Vettel, who will be replaced by Carlos Sainz Jr, said money played no part in his exit and there was no longer a “common desire to stay together” and that the impact of the COVID-19 pandemic around the world had “led many of us to reflect on what are our real priorities in life”.
It suggested Vettel no longer wanted to stay when his status had slipped from being its priority or that he could not be happy in the environment it would become, but at the time Binotto said there was “no specific reason that led to this decision”.
Speaking at the Motor Valley Fest event in Italy on Thursday, Binotto said: “When taking these decisions it’s because we are convinced we made the right decision.
“We closed a cycle with Sebastian, it’s been six years he has been working in our team.
“I admire Sebastian as a person and as a driver. I hold him in great esteem.

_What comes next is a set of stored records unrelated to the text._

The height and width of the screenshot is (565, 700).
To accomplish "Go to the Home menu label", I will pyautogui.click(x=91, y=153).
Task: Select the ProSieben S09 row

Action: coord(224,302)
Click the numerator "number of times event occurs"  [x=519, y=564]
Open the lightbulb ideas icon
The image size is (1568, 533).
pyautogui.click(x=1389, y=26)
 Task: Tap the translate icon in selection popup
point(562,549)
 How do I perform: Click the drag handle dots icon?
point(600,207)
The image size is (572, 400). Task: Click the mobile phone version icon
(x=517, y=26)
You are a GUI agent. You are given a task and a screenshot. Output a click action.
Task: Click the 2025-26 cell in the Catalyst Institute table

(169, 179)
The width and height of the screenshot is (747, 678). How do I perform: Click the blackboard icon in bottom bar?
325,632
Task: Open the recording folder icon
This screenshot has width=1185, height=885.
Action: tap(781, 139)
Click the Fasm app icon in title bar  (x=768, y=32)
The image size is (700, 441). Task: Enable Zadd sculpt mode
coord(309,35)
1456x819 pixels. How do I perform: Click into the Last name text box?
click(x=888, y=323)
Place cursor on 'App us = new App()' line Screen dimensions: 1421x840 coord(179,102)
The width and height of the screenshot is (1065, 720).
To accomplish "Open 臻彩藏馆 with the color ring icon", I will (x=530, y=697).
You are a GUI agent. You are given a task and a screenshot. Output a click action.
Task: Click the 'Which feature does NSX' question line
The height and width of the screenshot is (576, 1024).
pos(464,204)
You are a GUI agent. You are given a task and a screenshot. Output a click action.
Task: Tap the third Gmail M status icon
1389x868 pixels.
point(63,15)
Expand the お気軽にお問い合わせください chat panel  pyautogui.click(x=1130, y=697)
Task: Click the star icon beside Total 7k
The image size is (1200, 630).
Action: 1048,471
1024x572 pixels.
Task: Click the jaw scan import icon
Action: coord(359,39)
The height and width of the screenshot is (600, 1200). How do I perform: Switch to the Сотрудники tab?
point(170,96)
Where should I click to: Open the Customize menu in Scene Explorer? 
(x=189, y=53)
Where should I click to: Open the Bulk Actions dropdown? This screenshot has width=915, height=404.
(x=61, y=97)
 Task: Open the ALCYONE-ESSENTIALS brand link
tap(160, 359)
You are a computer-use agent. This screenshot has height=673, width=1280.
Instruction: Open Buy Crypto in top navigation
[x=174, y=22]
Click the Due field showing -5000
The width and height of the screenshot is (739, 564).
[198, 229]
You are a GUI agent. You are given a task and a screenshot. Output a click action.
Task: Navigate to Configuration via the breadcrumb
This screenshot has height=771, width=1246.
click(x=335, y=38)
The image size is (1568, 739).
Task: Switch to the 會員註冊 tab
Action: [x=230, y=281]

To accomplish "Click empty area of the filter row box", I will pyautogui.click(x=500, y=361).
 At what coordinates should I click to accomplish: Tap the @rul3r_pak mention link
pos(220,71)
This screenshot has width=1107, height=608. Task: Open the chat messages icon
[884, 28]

“Over the last weeks, the world has changed, not only from an economic point of view but also from a technical and sporting point of view.
“There are challenges and obstacles ahead. We are laying the foundations for our future. And we want to have a specific perspective.
“We discussed it with Sebastian and we found out we didn’t share the same short or long-term goals.”
Vettel’s replacement, current McLaren driver Sainz, will complete Ferrari’s youngster driver line-up in decades when he partners Leclerc next season.
Sainz has scored just one podium in 102 F1 starts across five years in F1, but has only raced for midfield teams and last year finished behind only the two Mercedes drivers, Leclerc, Vettel and Red Bull’s Max Verstappen.
“Sainz is a great addition,” said Binotto. “He’s very smart, young, but he has participated in five seasons.
“He’s a strong, reliable driver that has scored a lot of points and I believe he is a great driver to be paired with the pure talent of Charles, so that he can grow and win.”
Sainz’s arrival at Ferrari will coincide with F1’s implementation of a budget cap for the first time.
Spending was due to be capped at $175m, with various exclusions including engine development and driver salaries, but this is poised to be reduced – with Binotto backing the $145m proposal that has been sent to teams.
He had previously been wary that an aggressive cut to the cap would hurt big teams disproportionately and diminish the quality of F1.
“We’re about to reach an agreement to $145m,” Binotto said.
“F1 has always had rules like any sport and rules are limits we set, and the best team is the team that within the list can create the best performing product.
“It won’t limit technology and innovation, it’s up to us to do our best and tackle these new challenges.”